As demand rises for EVs, so does the demand for the most crucial part of EVs – the battery. Leaders in the China battery supply chain, such as Contemporary Amperex Technology (CATL), BYD and Wuxi Lead Intelligent Equipment could continue their trajectory as long-term demand continues. 

Portfolio Positioning

Over the quarter we focused on a growth theme, while remaining conservative about our exposure to more conventional businesses. Burgeoning industries in EVs, AI, solar and software continue to drive the supportive growth themes we’ve seen. While some investors may traditionally consider consumer businesses as a growth driver, there is no shortage of candidates in this sector. 

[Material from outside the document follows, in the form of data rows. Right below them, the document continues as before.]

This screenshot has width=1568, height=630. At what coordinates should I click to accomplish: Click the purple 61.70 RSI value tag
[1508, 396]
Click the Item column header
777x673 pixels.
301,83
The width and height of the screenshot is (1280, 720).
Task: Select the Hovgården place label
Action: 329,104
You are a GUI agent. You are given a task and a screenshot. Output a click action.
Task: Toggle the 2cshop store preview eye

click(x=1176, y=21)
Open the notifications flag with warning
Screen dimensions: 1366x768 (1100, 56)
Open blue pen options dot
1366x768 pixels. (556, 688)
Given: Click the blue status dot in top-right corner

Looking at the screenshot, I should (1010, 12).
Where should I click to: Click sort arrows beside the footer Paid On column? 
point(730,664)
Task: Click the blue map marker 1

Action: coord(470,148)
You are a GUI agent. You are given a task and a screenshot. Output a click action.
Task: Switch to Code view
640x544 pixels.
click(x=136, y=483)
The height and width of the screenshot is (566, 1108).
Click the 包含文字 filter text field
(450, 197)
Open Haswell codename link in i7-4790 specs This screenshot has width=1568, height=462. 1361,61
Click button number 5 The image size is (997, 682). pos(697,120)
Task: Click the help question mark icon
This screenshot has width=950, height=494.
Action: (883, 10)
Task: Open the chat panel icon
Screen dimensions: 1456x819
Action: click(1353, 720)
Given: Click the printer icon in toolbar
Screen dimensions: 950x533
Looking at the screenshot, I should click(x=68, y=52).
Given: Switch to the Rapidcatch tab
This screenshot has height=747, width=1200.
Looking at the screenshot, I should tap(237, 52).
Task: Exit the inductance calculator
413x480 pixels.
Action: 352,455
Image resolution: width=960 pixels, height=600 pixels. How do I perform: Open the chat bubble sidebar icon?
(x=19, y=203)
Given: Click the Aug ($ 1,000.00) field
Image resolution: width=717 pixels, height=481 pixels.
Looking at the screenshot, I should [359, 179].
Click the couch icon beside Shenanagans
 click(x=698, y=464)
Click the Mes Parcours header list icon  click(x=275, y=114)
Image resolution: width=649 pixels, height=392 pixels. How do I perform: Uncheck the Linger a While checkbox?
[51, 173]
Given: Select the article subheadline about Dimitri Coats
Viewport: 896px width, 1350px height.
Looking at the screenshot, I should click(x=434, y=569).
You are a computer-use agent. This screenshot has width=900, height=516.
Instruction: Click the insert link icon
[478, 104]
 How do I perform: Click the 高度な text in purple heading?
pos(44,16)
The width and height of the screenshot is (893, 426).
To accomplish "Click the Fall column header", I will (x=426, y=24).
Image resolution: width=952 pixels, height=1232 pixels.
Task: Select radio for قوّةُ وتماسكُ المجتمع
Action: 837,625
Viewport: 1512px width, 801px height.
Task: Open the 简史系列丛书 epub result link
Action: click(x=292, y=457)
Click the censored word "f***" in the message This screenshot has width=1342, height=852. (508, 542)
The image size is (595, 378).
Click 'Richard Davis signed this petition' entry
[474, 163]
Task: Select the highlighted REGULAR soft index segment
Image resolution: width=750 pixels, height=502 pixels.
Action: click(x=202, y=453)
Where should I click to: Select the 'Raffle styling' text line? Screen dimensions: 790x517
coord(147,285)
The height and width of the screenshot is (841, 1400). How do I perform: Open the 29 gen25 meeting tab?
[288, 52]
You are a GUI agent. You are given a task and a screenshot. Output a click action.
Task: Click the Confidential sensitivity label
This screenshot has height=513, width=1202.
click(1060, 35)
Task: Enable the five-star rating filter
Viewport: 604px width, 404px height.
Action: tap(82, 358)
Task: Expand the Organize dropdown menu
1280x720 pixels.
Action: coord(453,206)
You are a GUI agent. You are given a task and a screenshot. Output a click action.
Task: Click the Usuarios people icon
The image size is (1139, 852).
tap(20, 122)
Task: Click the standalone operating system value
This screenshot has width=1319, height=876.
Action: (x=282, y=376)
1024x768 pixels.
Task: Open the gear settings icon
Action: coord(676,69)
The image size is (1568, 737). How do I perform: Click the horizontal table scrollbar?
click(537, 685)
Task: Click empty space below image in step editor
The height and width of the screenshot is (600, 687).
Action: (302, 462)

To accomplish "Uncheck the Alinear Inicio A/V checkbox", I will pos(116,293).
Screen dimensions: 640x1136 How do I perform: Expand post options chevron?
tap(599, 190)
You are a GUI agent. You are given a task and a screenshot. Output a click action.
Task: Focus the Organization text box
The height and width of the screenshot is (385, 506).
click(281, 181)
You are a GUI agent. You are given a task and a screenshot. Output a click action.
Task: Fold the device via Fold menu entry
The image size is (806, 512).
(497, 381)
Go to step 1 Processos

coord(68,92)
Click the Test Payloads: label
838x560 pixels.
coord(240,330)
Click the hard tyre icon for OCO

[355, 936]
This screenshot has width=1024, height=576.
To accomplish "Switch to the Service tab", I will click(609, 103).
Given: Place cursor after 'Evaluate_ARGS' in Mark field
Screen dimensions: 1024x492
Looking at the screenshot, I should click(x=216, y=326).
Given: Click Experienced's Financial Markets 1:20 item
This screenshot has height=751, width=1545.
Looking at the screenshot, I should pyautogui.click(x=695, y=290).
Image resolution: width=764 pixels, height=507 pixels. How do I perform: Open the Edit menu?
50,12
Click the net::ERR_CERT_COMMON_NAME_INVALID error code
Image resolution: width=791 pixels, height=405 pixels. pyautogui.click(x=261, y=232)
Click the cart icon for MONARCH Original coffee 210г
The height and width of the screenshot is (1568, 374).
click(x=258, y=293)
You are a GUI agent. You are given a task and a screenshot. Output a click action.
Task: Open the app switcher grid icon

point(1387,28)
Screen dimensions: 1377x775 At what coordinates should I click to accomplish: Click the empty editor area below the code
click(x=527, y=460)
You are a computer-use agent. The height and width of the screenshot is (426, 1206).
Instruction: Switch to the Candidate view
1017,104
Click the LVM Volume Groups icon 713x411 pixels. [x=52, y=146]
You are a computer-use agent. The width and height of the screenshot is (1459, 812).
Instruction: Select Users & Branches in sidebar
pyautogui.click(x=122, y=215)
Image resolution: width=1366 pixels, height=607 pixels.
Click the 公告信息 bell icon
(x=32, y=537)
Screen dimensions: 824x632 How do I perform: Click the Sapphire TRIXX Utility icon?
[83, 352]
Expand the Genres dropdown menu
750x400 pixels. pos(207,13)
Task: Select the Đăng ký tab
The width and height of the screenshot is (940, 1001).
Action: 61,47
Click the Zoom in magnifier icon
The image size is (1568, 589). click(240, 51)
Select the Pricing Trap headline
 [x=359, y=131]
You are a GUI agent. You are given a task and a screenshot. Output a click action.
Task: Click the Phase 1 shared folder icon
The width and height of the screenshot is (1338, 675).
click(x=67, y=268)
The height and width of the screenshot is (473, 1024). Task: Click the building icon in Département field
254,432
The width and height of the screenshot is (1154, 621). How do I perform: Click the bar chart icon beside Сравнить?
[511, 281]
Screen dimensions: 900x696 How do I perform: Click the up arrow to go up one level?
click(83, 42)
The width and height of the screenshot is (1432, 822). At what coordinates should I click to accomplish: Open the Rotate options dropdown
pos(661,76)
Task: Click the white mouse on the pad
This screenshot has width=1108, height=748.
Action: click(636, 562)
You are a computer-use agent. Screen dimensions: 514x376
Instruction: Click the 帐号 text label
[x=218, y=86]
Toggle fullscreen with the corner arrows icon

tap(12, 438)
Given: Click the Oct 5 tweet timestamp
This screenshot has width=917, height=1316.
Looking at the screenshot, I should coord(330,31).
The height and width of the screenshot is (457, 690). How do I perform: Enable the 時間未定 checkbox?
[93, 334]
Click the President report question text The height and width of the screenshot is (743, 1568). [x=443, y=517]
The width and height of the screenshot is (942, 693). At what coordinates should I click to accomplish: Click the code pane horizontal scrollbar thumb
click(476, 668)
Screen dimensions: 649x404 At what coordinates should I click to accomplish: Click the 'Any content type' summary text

By contrast, we have a meaningful exposure to information technology (IT) and the healthcare sector, as companies in this sector are likely to embrace new technology and meet societal demands, such building out an effective digital infrastructure for better health care in China. 

We also have a sizable exposure to industrial sector. China’s global competitiveness and capabilities in manufacturing and engineering suggests to us these could become growth drivers for the sector.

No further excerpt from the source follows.